DNA methylation and mRNA expression of glutathione S-transferase alpha 4 are associated with intracranial aneurysms in a gender-dependent manner.

Abstract

Objective: We performed a case-control study to investigate the correlation between DNA methylation and mRNA expression of the glutathione S-transferase alpha 4 (GSTA4) gene and the risk of intracranial aneurysm (IA) in the Chinese Han population. Methods: After propensity score matching, 44 pairs of cases and controls were collected in this study. Fasting blood samples were collected for DNA and RNA extraction within 24h of admission. Nine CpG dinucleotides were selected from the GSTA4 promoter region for DNA methylation pyrosequencing. mRNA expression of GSTA4 was measured by quantitative real-time polymerase chain reaction (RT-qPCR). In vitro cell experiments were conducted to verify the association between 5-aza-2'-deoxycytidine induced DNA hypomethylation and GSTA4 mRNA expression. Results: The mean methylation level of GSTA4 was much lower in IA patients, especially in IA patients, especially in unruptured IA (UIA), than that in controls (IA vs. Control, p < .001; ruptured IA (RIA) vs. Control, p = .005; UIA vs. Control, p < .001). With sex stratification, we further found that the association between GSTA4 methylation and IA risk presented only in women (mean methylation level: IA vs.

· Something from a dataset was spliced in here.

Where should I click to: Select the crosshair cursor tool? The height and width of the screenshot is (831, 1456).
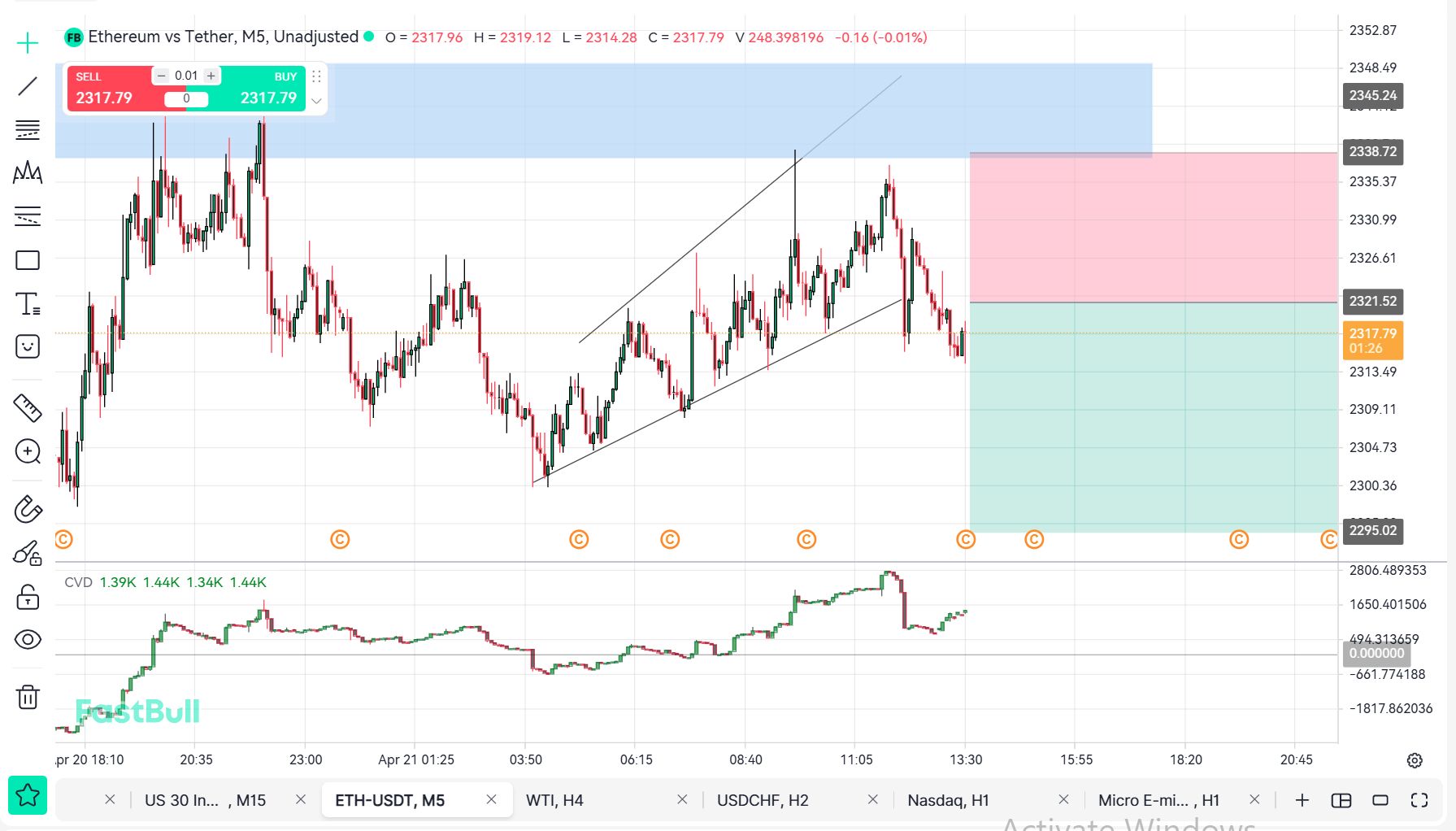[28, 43]
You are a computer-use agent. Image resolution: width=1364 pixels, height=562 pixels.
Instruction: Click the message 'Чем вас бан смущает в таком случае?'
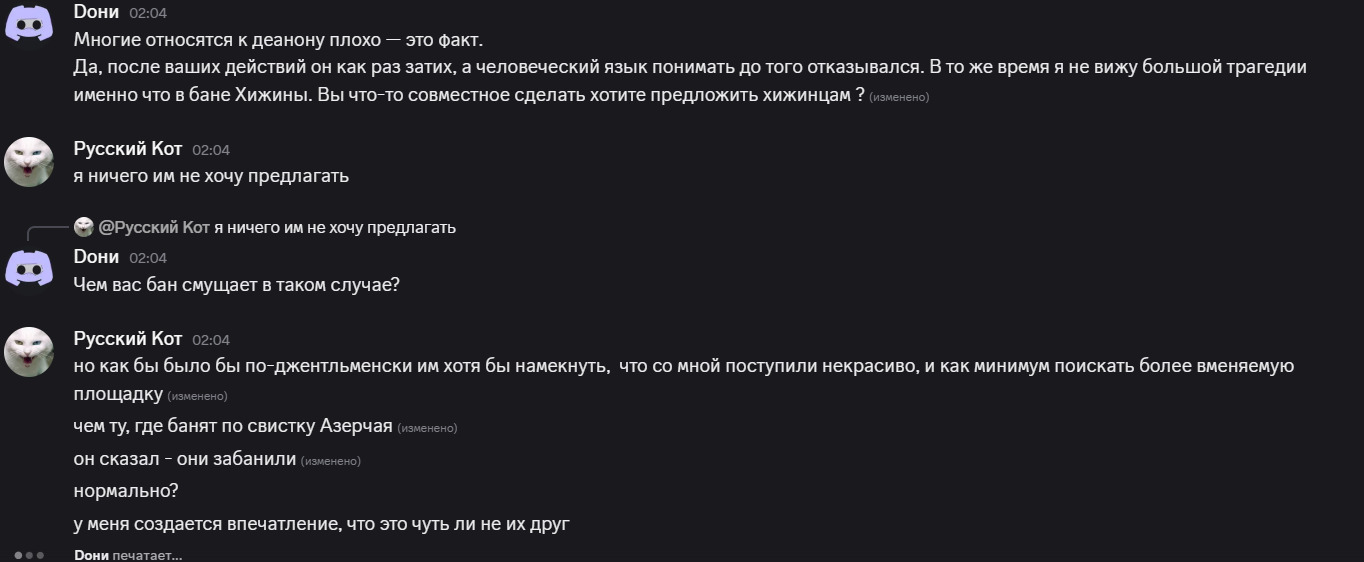pos(236,284)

Control, p < .001; RIA vs. Control, p = .009; UIA vs. Control, p < .001). GSTA4 mRNA expression was significantly higher in the IA group than in the control group (p < .01) and negatively correlated with DNA methylation in all individuals (r = -.746, p < .001). DNA hypomethylation can increase GSTA4 mRNA expression in human primary artery smooth muscle cells. The receiver operating characteristic (ROC) curve showed that GSTA4 mean methylation (AUC = .80, p < .001) was a reliable predictor of women intracranial aneurysm, among which CpG 1 exhibited the best predictive value (AUC = .89, p < .001). In addition, GSTA4 expression levels could also predict the risk of IA in women (AUC = .87, p = .005). Conclusion: Decreased DNA methylation and increased mRNA expression of the GSTA4 gene are associated with the risk of IA in women.